Gebraucht werden könnten Fachkräfte aus dem Ausland sicher auch in Bottrop, denn, so Strafer: „Die Personallage in den Bottroper Kindertageseinrichtungen des Kita Zweckverbandes ist unterschiedlich. Es gibt Teams, die vollständig besetzt sind, es gibt aber auch Teams, die geringer besetzt sind. Grundsätzlich ist der hohe Fachkräftebedarf in der Branche allgegenwärtig.
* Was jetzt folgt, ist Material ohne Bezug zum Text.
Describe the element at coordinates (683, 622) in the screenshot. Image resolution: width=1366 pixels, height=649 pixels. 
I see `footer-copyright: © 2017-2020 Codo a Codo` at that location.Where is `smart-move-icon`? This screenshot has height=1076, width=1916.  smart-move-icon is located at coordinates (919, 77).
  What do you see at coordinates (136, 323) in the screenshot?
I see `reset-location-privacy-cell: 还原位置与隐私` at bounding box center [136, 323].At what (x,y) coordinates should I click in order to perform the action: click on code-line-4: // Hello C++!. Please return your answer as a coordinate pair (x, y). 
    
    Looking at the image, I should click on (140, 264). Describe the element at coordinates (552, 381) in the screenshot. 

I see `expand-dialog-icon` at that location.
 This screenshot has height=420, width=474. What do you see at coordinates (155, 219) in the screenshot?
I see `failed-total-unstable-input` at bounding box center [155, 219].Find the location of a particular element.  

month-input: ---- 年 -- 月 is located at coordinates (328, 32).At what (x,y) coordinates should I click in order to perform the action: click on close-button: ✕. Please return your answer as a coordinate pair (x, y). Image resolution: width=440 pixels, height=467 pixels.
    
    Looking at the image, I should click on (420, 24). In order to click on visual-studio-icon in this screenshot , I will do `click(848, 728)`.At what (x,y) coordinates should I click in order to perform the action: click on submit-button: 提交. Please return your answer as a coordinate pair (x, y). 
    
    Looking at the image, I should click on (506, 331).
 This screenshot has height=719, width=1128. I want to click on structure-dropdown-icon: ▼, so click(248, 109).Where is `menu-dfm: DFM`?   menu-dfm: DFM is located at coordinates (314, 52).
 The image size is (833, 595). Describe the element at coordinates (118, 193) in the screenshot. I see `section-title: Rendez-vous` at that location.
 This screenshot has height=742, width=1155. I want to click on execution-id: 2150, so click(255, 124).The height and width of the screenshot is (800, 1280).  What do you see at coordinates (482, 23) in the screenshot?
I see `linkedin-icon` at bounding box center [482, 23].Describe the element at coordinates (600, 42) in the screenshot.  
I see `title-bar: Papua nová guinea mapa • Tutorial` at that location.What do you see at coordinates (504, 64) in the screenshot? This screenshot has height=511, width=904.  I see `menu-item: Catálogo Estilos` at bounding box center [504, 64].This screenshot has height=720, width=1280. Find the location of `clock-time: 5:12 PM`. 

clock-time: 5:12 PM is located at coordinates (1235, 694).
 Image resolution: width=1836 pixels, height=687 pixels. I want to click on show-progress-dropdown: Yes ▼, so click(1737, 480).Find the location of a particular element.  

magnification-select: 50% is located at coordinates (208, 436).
Kommen Krankheitsausfälle hinzu, ist die Personallage zusätzlich angespannt.“
Zu den Maßnahmen zur Fachkräftegewinnung und -bindung zählen beim Kita-Zweckverband laut Strafer unter anderem Ausbildungsmöglichkeiten in allen Kitas, die Prüfung unterschiedlicher Arbeitszeitmodelle sowie Führung in Teilzeit, digitales Recruiting, die Gewährung von Benefits (z.B. Bezahlung nach Tarif, betriebliche Altersvorsorge) und Fortbildungsmöglichkeiten, Mental Health Coachings und weitere Gesundheitsangebote.
Das Pilotprojekt in Oberhausen
Die Stadt Oberhausen beteiligt sich an einem bundesweiten Pilotprojekt. Da ausgebildete Erziehungskräfte in Spanien oftmals keine Stellen finden, kam beim Fachvermittlungsdienst der Bundesagentur für Arbeit der Gedanke auf, spanische Erzieherinnen und Erzieher nach Deutschland zu holen. 2024 werden sie in Oberhausen erwartet.
Bevor die Fachkräfte aus Spanien in deutschen Kitas arbeiten können, müssen sie die deutsche Sprache lernen. An dem Programm beteiligen wollen sich zudem Kitas aus Essen, Hamm, Coesfeld, Wuppertal und Münster.